ENERGY FLOW SIMULATION AT ERZBERG SUCCESSFULLY CONCLUDED

09.03.2020

About a year ago, KRUCH launched the energy flow simulation (KRUCH EFS) at Erzberg. The objective: To use diesel-electric catenary trucks on a newly electrified line to transport iron ore and thus make rock transport more environmentally friendly.

After successfully completing the test phase on a route some 600 m long, VA Erzberg utilized KRUCH EFS extensively to simulate a broad range of scenarios to determine critical electrical parameters in the run-up to the tender for the roughly 5-km long overhead contact system.

Following this rigorous test phase and successful simulation, the ground-breaking ceremony for the construction of the catenary system was held on 29 September 2020.

Innovation at Erzberg

In the future, diesel-electric trucks operating on overhead line technology will be used in the iron ore mine – but that’s not all: By converting its transport fleet, VA Erzberg will save a total of 3 million litres of diesel every single year, which translates into an overall fuel reduction of 66%. By utilizing the diesel-electric trolleytrucks, the amount of CO2 emissions is reduced by roughly 4,200 tonnes every year.

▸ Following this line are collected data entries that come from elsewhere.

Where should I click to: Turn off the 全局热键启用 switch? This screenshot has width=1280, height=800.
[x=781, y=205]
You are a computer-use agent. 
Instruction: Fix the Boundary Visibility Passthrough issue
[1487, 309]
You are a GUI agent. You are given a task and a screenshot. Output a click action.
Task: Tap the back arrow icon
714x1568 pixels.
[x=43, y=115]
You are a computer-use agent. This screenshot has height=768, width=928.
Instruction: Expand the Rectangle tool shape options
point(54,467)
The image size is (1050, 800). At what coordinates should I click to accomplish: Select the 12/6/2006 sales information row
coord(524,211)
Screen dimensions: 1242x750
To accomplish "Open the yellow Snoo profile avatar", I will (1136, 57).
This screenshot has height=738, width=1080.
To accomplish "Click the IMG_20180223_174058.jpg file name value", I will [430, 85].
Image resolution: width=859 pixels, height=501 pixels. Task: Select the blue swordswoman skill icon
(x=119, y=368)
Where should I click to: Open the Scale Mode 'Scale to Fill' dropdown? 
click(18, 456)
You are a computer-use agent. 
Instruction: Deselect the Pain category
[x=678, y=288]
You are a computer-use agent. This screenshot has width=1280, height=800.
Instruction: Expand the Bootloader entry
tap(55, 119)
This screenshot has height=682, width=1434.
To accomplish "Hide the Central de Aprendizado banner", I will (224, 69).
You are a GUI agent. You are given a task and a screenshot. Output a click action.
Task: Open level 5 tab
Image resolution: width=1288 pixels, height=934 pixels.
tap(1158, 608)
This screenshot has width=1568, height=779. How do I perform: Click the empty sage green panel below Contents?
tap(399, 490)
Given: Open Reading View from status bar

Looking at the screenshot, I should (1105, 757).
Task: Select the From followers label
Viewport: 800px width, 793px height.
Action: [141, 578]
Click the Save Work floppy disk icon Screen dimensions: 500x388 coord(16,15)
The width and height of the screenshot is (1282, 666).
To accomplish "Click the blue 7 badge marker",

In addition, their use also reduces the emission of nitrogen oxides and particulates. This places KRUCH on the cutting edge of innovation in transport at Erzberg. According to Josef Pappenreiter, Technical Director at VA Erzberg, “This newly developed technology is fundamentally different both from the overhead contact line system – in other words, a pole-mounted pantograph similar to a trolleybus – as well as from vehicle technology based on the technologies that have been available on the market up to now.”

It’s clear once again: Energy flow simulation is a resounding success

Obtaining such precise information about the planned network together with test data at this level of detail was only possible by means of the energy flow simulation. After all, “EFS identifies critical points in the electrical network and displays the current and the voltage of the consumer loads, such as streetcars and trolleybuses – or, as in the case of VA Erzberg, diesel-electric trucks – at any point in the network. The software can be used, for instance, to analyse substations and the vehicles’ energy consumption in detail,” says Josef Datzreiter, Managing Director of KRUCH Railway Innovations.